Document Type

Article

Publication Date

2015

Publication Citation

2015 Pepperdine Law Review 72

Abstract

In King v. Burwell, the U.S. Supreme Court affirmed the Fourth Circuit’s decision, upholding regulations that extend the Premium Tax Credit (the Credit) to qualifying taxpayers who purchase health insurance on the Internet-based “Marketplace” operated by the federal Department of Health and Human Services (HHS), despite statutory language extending the subsidy to individuals who purchase through “an Exchange established by the State.” This was the second time in just three years that the Roberts Court engaged in what one critic called “linguistic acrobatics” that rescued President Obama’s signature healthcare law, the Affordable Care Act (ACA)—or, as Justice Scalia derisively called it, “SCOTUScare”—from attacks that would have gutted its core provisions.

While the King Court could have achieved the same result by deferring to Treasury’s interpretation in the regulation the plaintiffs were challenging, it elected not to defer.
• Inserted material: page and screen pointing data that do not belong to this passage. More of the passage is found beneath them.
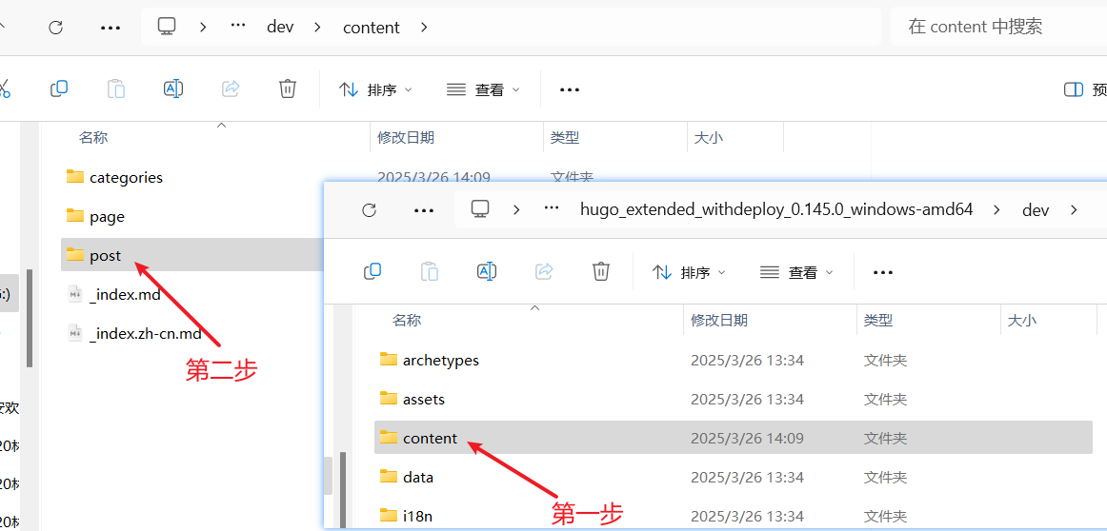Expand the 排序 sort dropdown in the back window

pos(375,89)
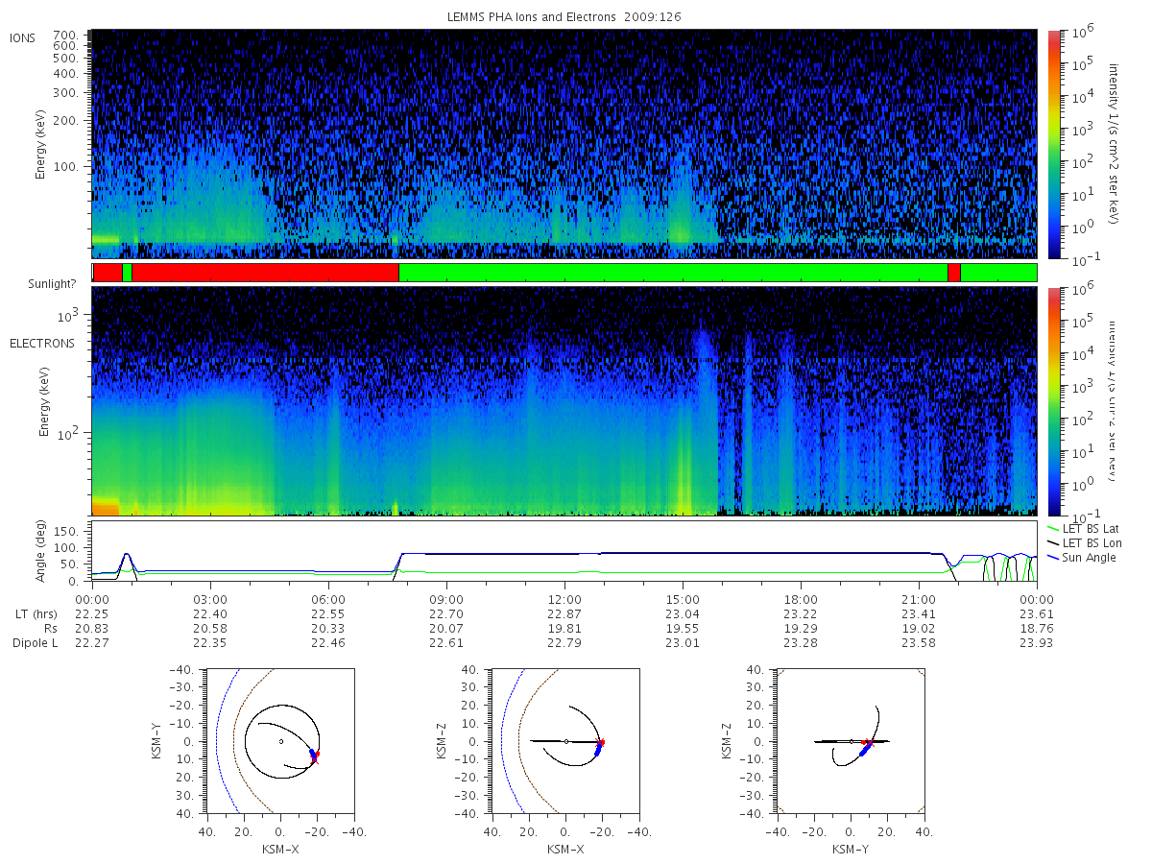This screenshot has height=864, width=1152.
Task: Click the long green Sunlight bar segment
Action: point(673,273)
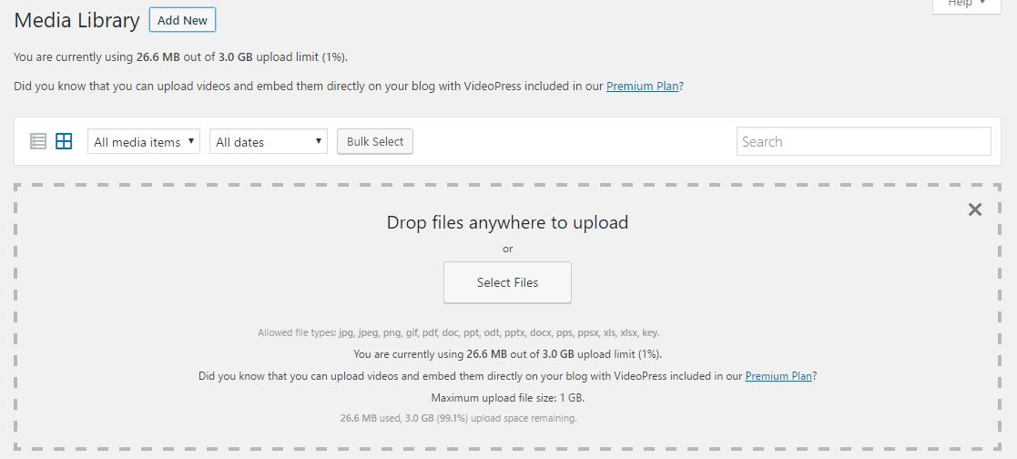Click the 'Drop files anywhere to upload' text
This screenshot has height=459, width=1017.
pos(507,223)
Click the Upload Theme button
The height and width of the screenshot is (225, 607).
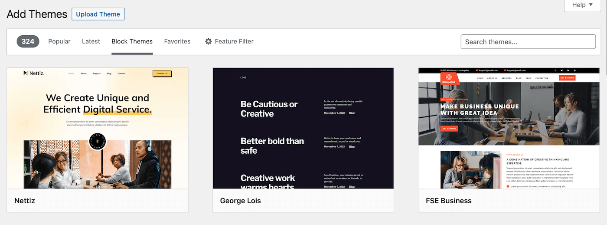(x=98, y=14)
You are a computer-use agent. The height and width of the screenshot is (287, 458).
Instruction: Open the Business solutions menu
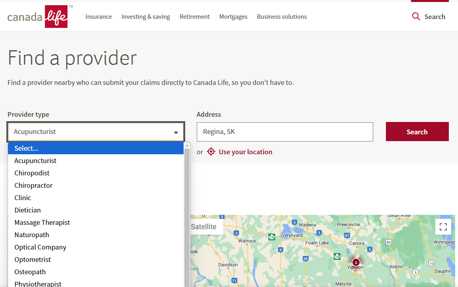coord(282,16)
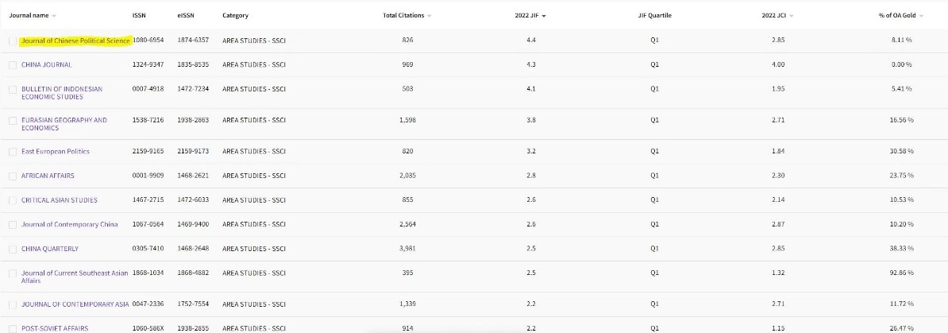This screenshot has width=948, height=333.
Task: Sort by Journal name arrow icon
Action: 55,16
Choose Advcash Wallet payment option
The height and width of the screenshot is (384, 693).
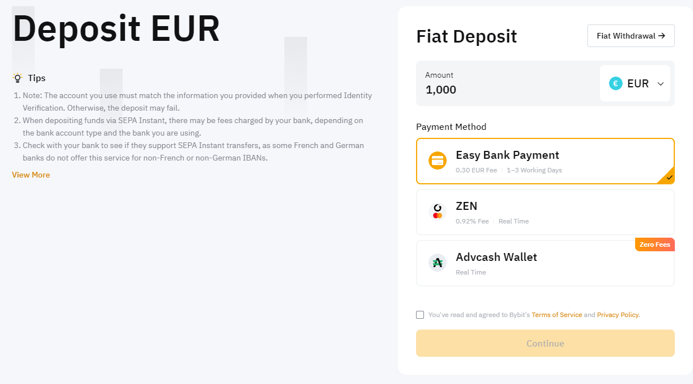545,263
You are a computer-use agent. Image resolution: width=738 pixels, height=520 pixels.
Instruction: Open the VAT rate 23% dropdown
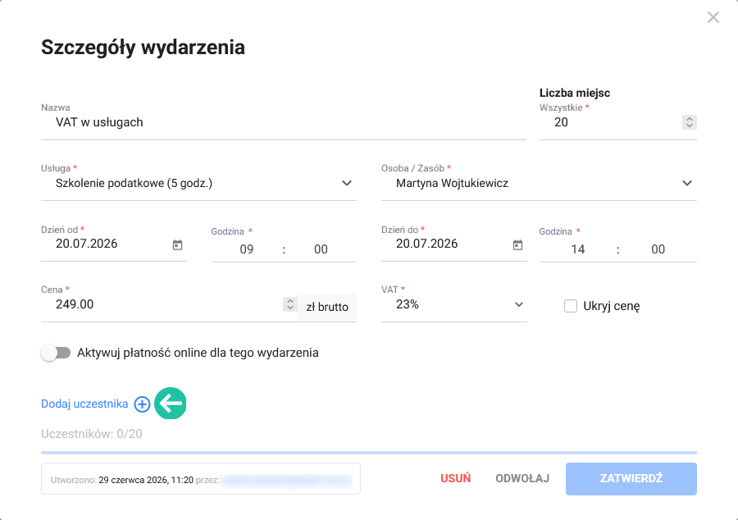coord(454,304)
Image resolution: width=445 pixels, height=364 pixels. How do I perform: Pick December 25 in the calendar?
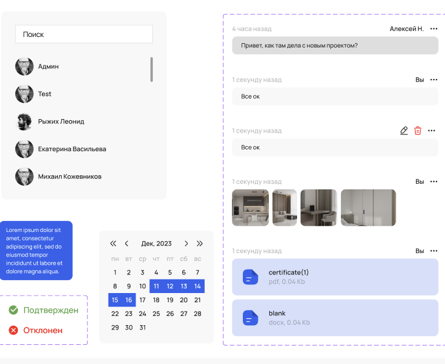pos(157,313)
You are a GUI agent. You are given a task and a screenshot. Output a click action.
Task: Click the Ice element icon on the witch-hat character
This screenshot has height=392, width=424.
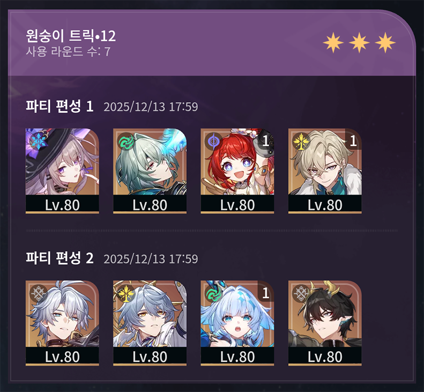click(38, 141)
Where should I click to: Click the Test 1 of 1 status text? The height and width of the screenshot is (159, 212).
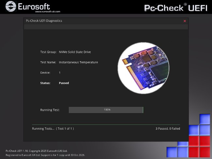pyautogui.click(x=65, y=129)
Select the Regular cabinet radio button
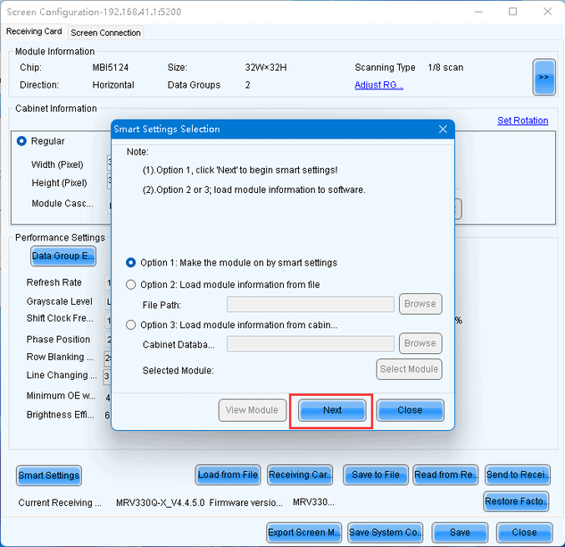Screen dimensions: 565x547 21,141
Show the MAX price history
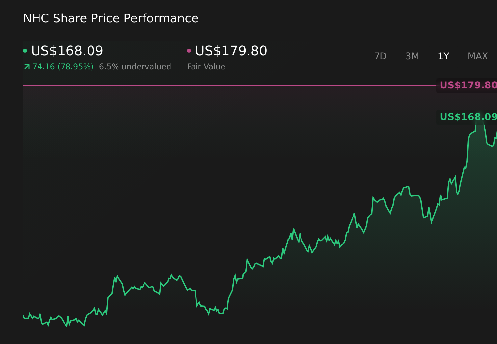This screenshot has height=344, width=497. tap(478, 56)
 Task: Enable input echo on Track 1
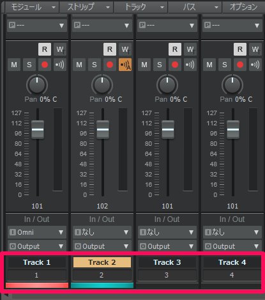(60, 65)
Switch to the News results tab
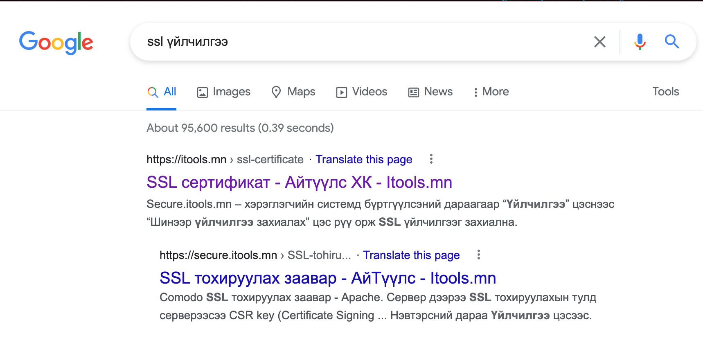703x347 pixels. 430,92
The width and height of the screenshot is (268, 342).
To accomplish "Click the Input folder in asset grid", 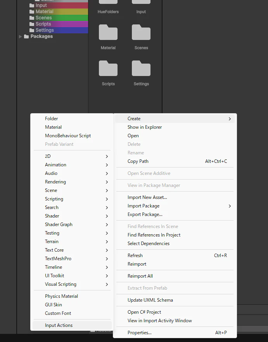I will coord(141,7).
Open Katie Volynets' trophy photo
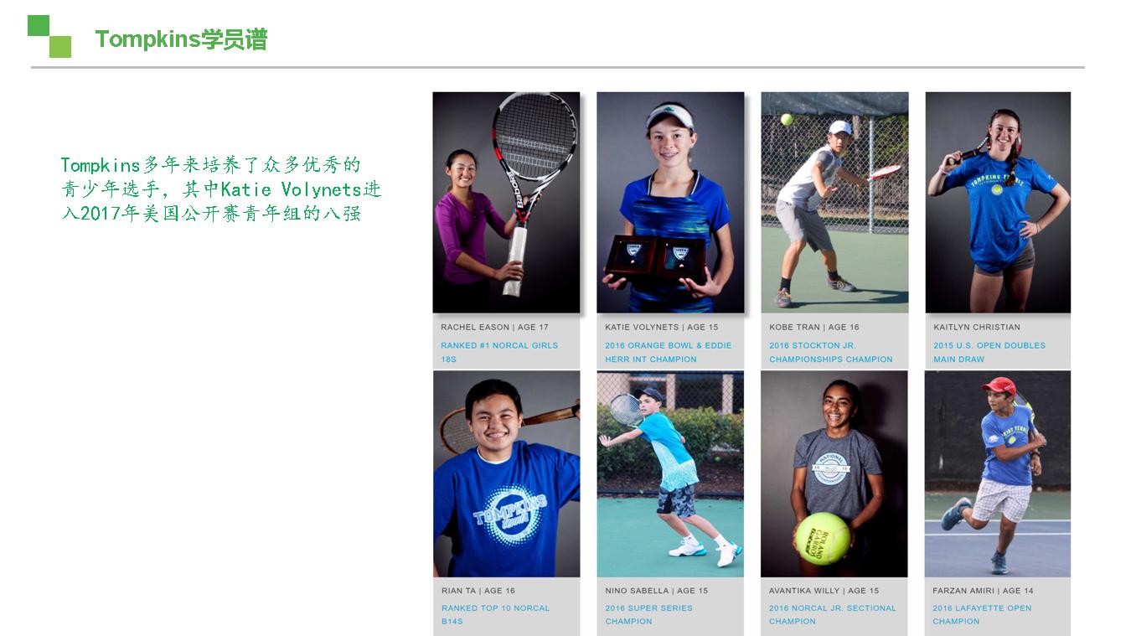 coord(670,202)
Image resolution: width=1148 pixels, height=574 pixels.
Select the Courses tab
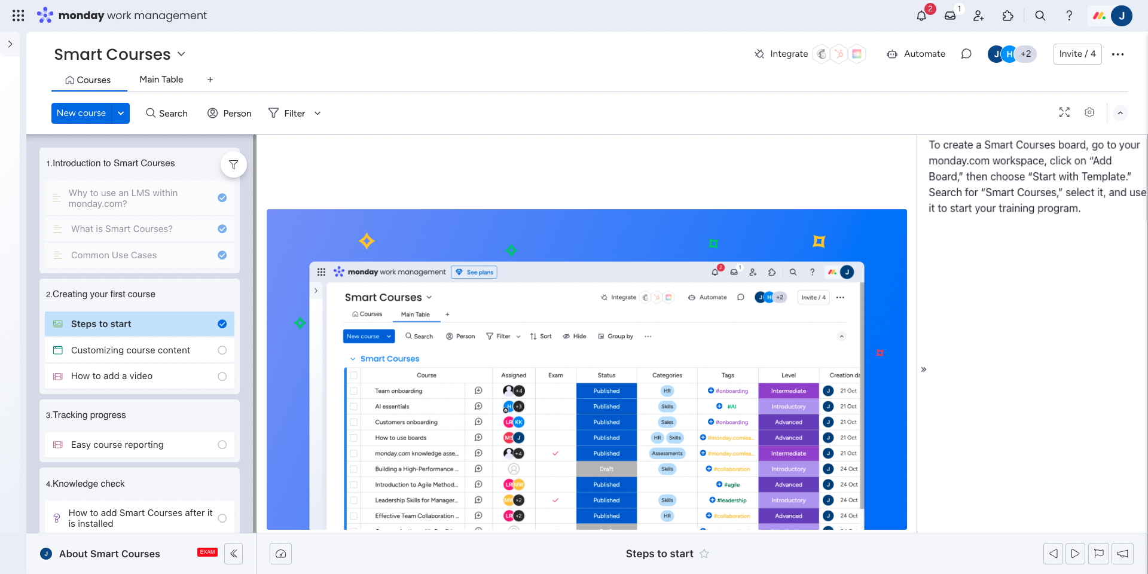click(x=88, y=80)
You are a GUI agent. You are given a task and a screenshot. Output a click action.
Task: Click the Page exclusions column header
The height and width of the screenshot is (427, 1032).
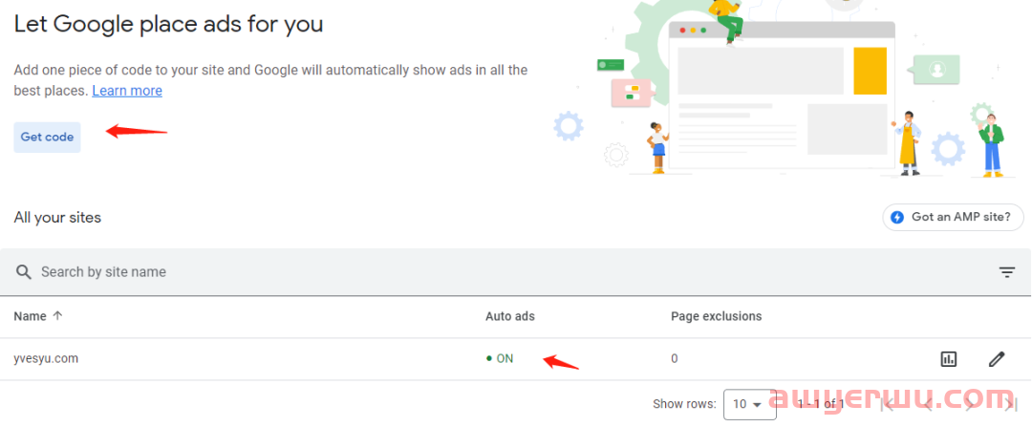tap(716, 316)
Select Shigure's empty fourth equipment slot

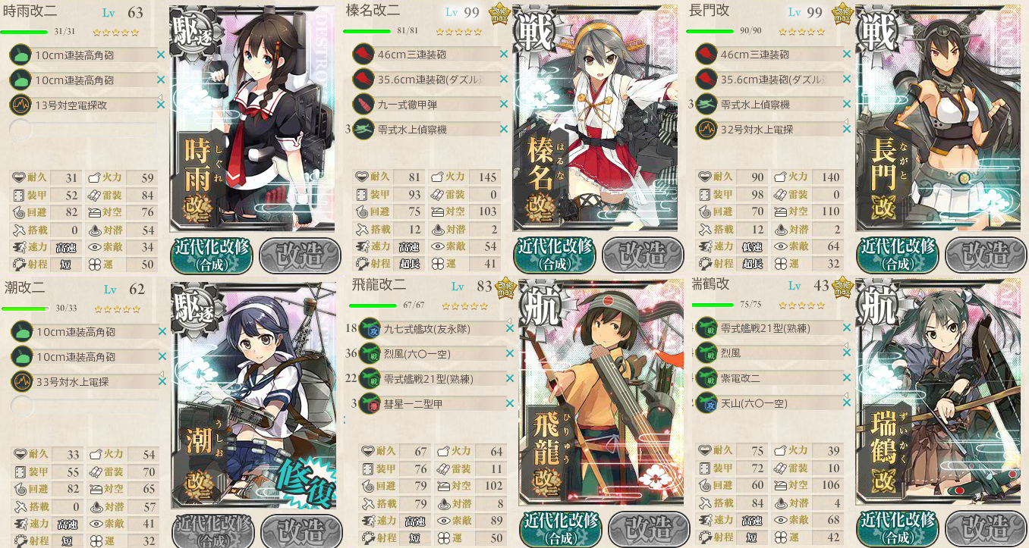(x=85, y=130)
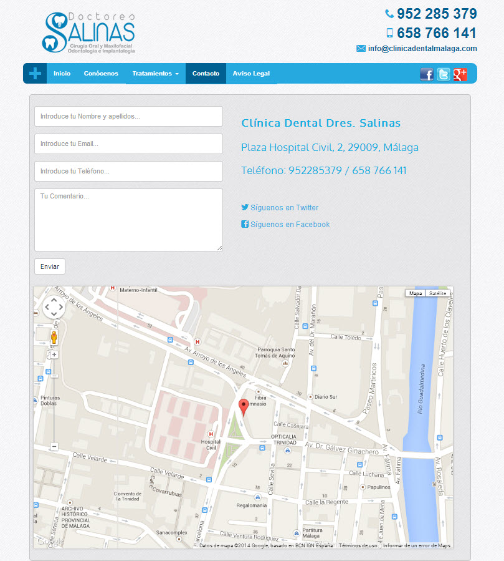
Task: Go to the Inicio page
Action: (62, 74)
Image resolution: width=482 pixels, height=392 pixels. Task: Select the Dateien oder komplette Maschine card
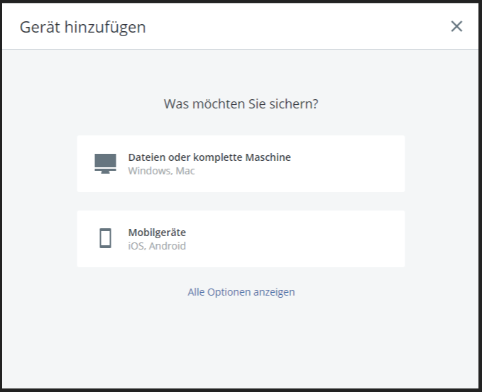coord(241,164)
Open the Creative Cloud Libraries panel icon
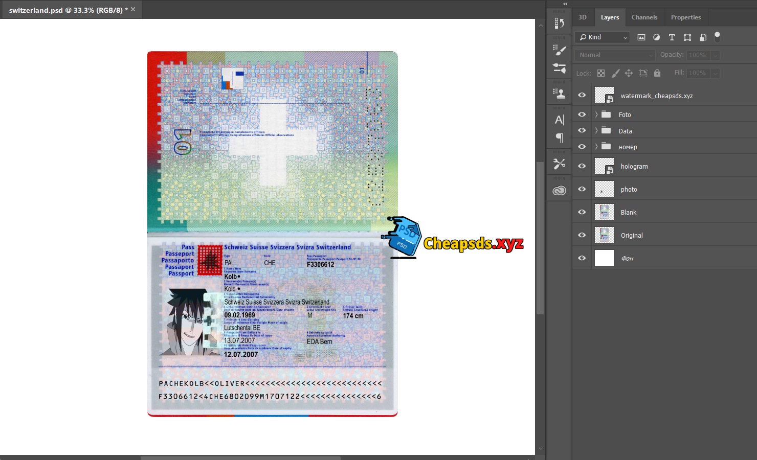Screen dimensions: 757x460 559,191
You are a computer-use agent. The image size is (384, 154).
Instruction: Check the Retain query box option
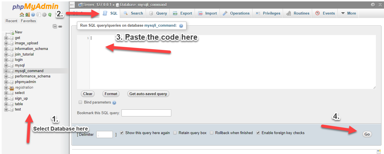coord(175,133)
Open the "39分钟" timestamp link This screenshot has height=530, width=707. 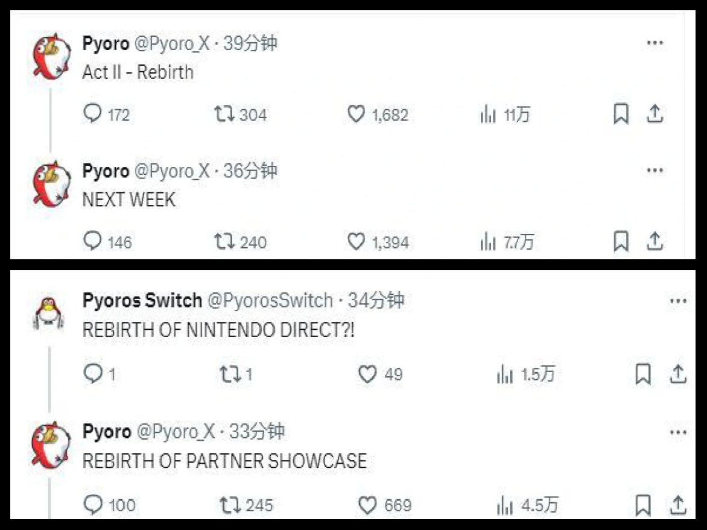click(250, 43)

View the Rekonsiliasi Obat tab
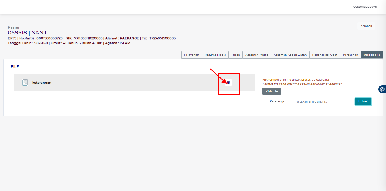[325, 55]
Instead, the Court rejected the application of Chevron and, declaring King an “extraordinary case[],” conducted its own interpretation of the ACA. Thus, the Court reached a pro-government result without deferring to an agency rule.

After King, scholars and lower courts may find themselves struggling with the contrast between decisions that seem to expand agency power and those that find Chevron inapplicable. Accordingly, this Essay analyzes what King suggests about the future of Chevron deference. Part I considers the King majority’s treatment of Chevron. Part II examines the effect of the Court’s lack of deference in King. The Essay concludes that although King was an “extraordinary case” for the Court, Chevron’s heyday may be on the wane.